**Task item:**
Exactly retype the lines below from the one containing "This screenshot has height=788, width=532." through the end of the listing. Leave pictures out.

***** Records for the task *****

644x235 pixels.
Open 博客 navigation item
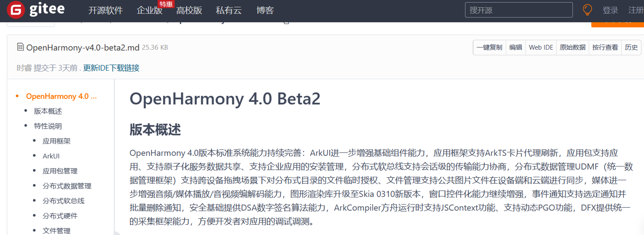[x=265, y=10]
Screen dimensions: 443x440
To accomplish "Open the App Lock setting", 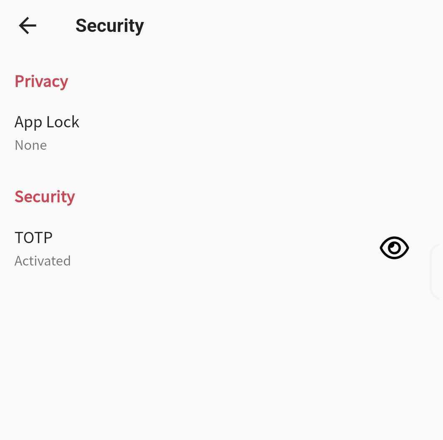I will [221, 133].
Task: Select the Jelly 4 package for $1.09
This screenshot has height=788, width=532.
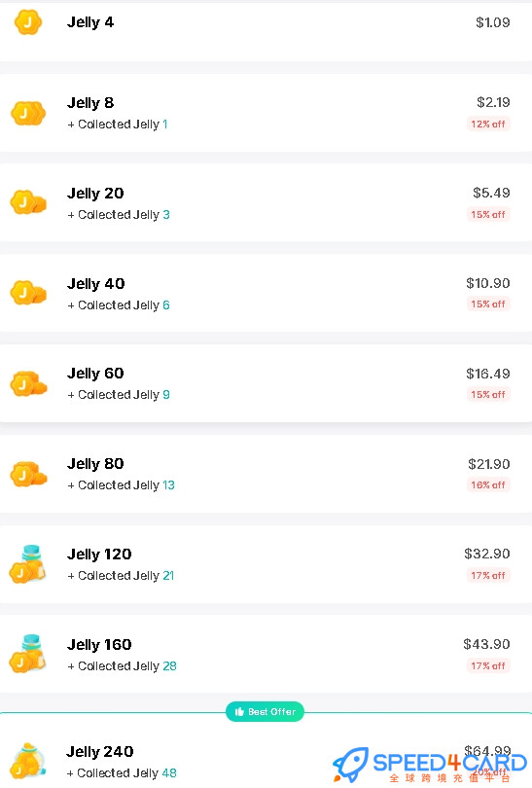Action: (266, 32)
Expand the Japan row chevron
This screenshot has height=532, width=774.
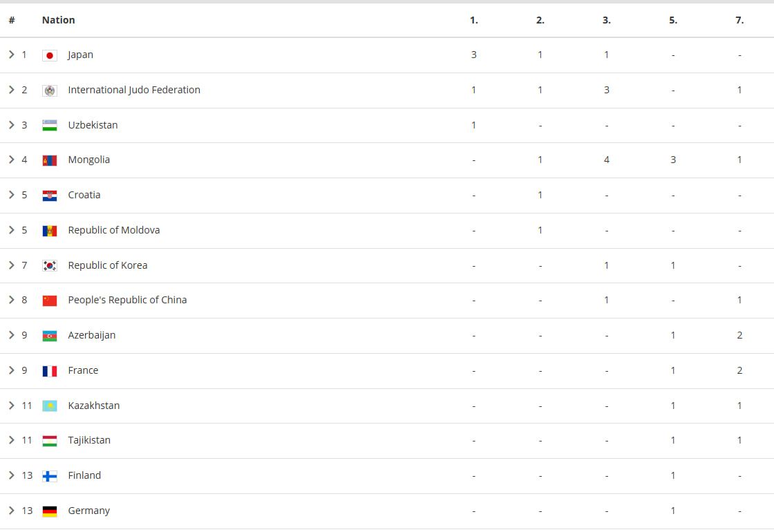point(11,55)
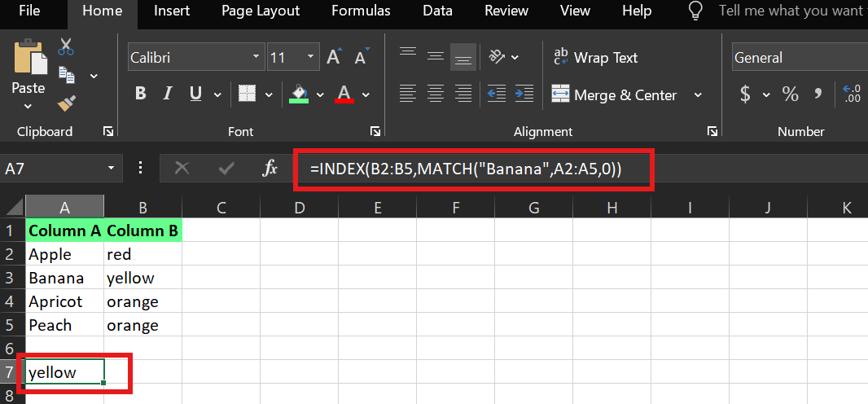Click the Center align icon
The width and height of the screenshot is (868, 404).
436,94
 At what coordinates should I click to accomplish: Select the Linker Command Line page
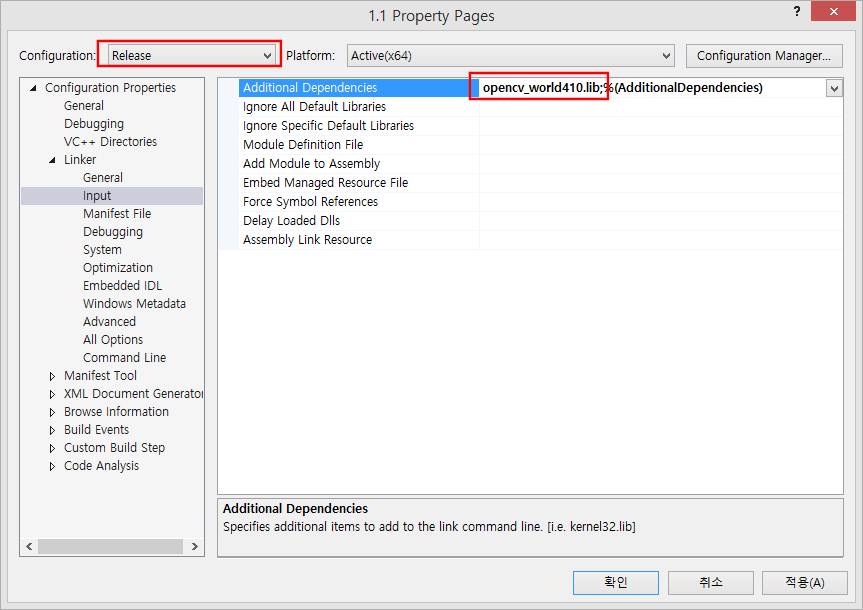[x=124, y=358]
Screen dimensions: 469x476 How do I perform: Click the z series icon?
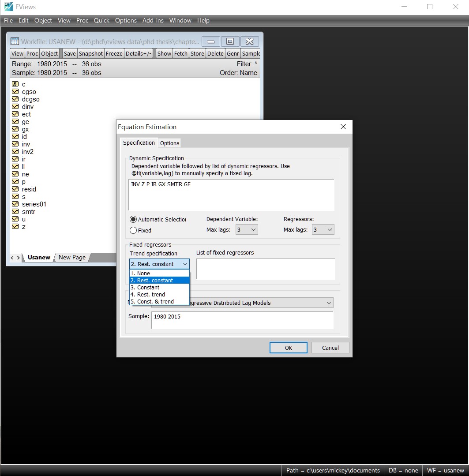(x=15, y=227)
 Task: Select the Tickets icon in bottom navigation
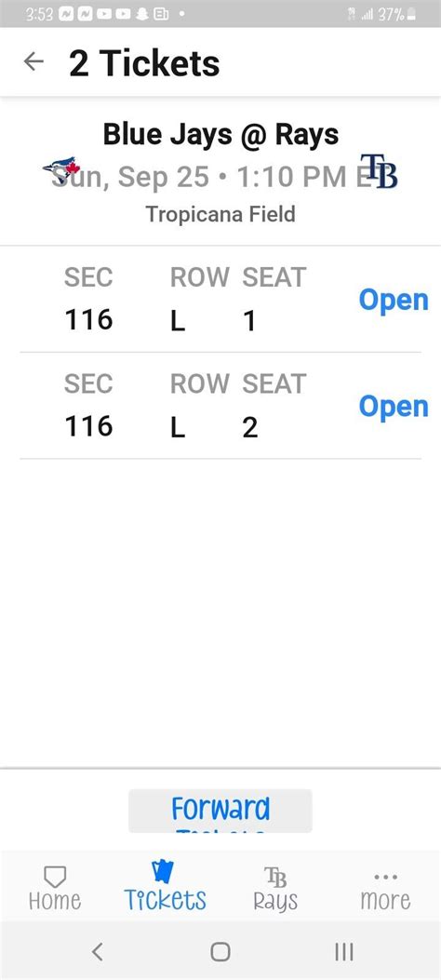[x=163, y=871]
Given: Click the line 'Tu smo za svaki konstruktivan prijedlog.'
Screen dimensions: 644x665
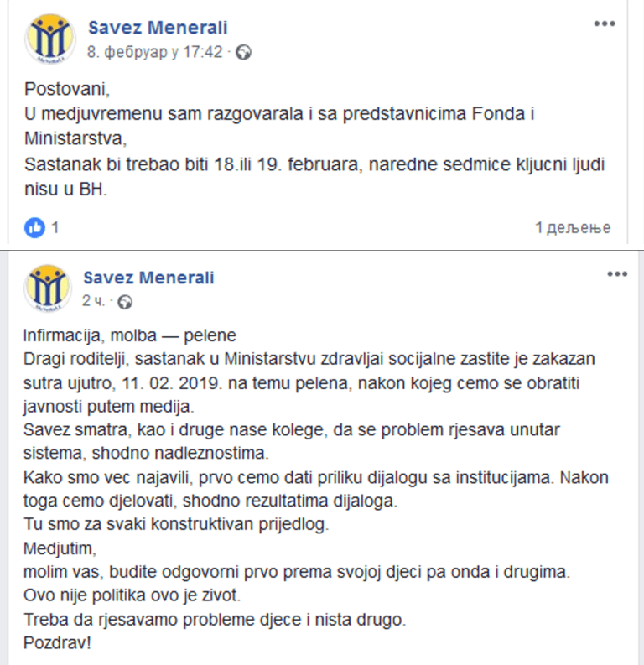Looking at the screenshot, I should coord(176,525).
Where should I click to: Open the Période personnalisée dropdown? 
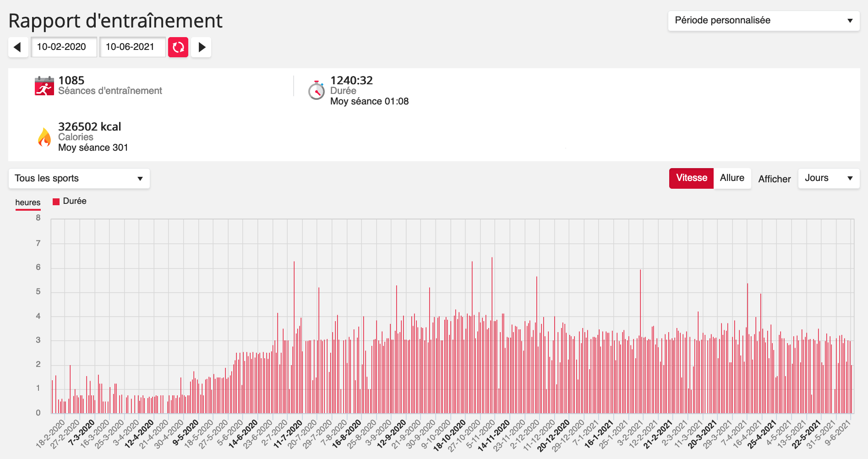click(x=764, y=21)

*****

**Task result:**
This screenshot has height=788, width=532.
Action: (266, 32)
Expand the Japan row chevron
This screenshot has height=532, width=774.
point(11,55)
Click the Center align icon
The width and height of the screenshot is (868, 404).
436,94
 At what coordinates should I click to accomplish: Select the Linker Command Line page
[x=124, y=358]
Screen dimensions: 469x476 How do I perform: Click the z series icon?
(x=15, y=227)
 Task: Select the Tickets icon in bottom navigation
[x=163, y=871]
Given: Click the line 'Tu smo za svaki konstruktivan prijedlog.'
Screen dimensions: 644x665
Looking at the screenshot, I should coord(176,525).
Where should I click to: Open the Période personnalisée dropdown? 
click(x=764, y=21)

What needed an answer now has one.